• **Задание**:
Где и в каком году, согласно отрывку ниже, открыли первый сибирский университет?

• **Отрывок**:
Участие сибирской интеллигенции в делах «стоящих на грани вымирания племен» оказалось таким же краткосрочным, как и инициативы правительственных чиновников и миссионеров. Первый сибирский университет был открыт в Томске в 1888 г., а российская колонизация превратилась в неудержимый поток в 1890-е годы, но если цели областников воплощались в жизнь, то областническая идеология — а вместе с ней и «инородческий вопрос» — теряла почву под ногами{496}. Новые отрасли промышленности и новые переселенцы приносили с собой новые проблемы, и семидесятидвухлетний Потанин жаловался, что любимое детище Ядринцева, журнал «Восточное обозрение», больше интересуется бельгийским пролетариатом, чем сибирской автономией. «Теперь нет ни одной патриотической газеты, — писал он, — а есть газеты социал-демократов, партии народной свободы, союза 17 октября и т.п.»{497}. Даже в 1905 г., когда областническое движение ненадолго оживилось, его участники обсуждали создание Сибирской думы, введение земства в Сибири и отношение Сибири к остальной империи; инородцы оставались вне повестки дня{498}.

• **Содержимое набора данных**:
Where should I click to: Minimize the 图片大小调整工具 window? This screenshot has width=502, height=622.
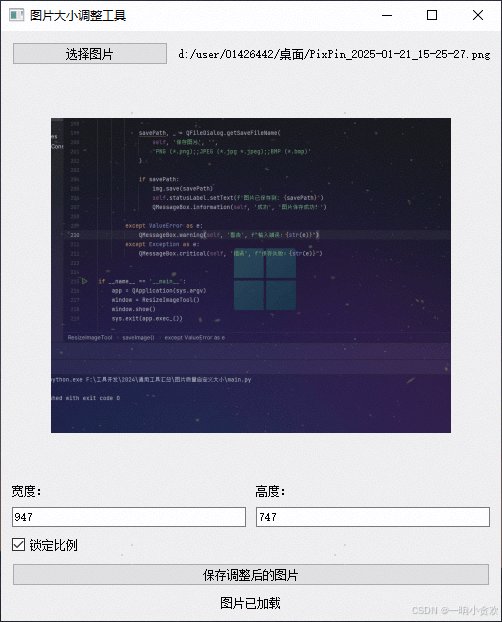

• **Результат задания**:
В Томске в 1888 году.